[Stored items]
┏━━

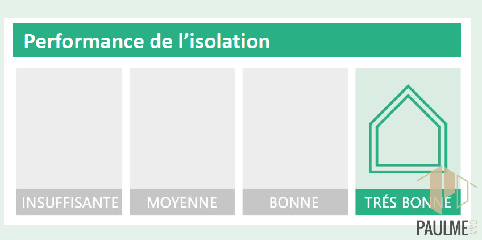This screenshot has width=482, height=240.
Task: Click the empty grey panel above BONNE
Action: pyautogui.click(x=295, y=129)
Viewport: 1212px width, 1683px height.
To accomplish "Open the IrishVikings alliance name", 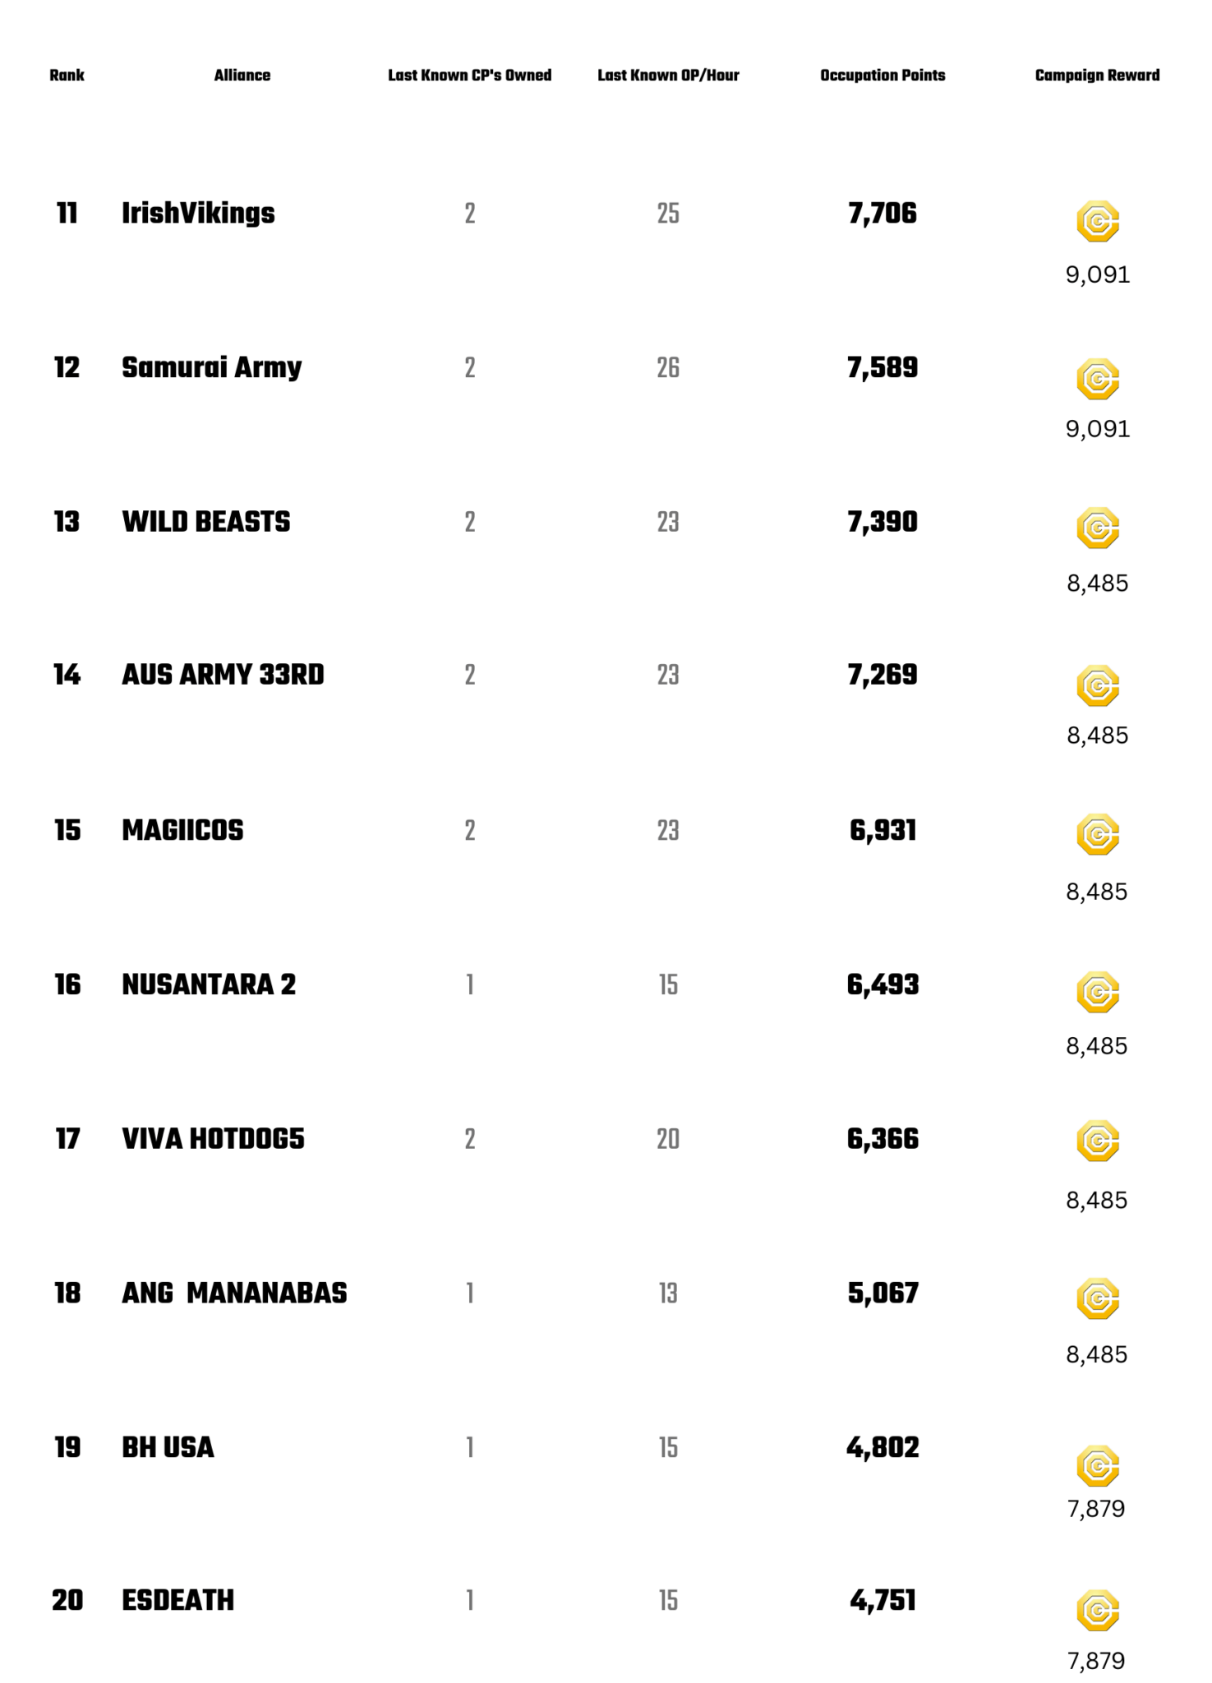I will (x=198, y=213).
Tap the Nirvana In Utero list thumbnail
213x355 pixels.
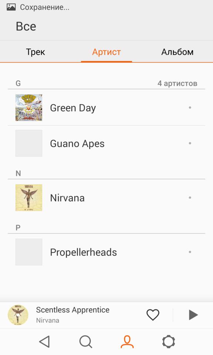[29, 197]

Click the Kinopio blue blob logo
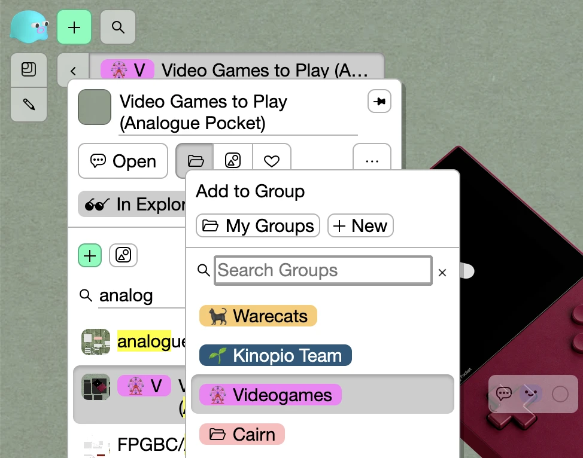(29, 27)
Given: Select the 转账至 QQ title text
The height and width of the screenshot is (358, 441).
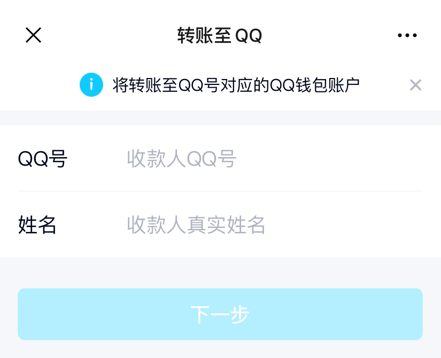Looking at the screenshot, I should point(220,35).
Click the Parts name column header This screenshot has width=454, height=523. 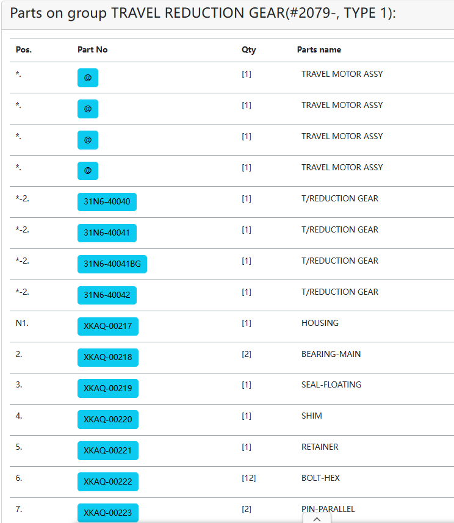(x=319, y=49)
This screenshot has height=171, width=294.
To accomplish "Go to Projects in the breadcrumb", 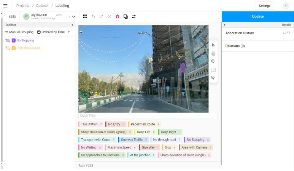I will (23, 6).
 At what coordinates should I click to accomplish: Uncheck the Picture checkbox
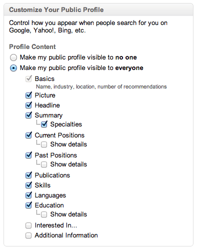tap(29, 96)
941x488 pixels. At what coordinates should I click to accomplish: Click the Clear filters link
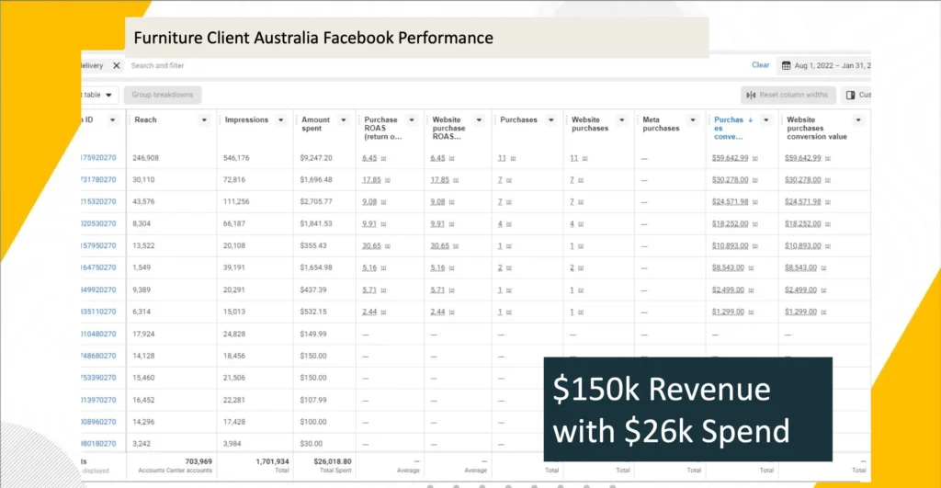760,65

┗━━

Exercise requirements:
Lines from the one holding "941x488 pixels. At" to the end of the data, both ends included, are to be given again exactly; no pictures belong in the copy.

Expected output:
941x488 pixels. At what coordinates should I click to accomplish: Click the Clear filters link
760,65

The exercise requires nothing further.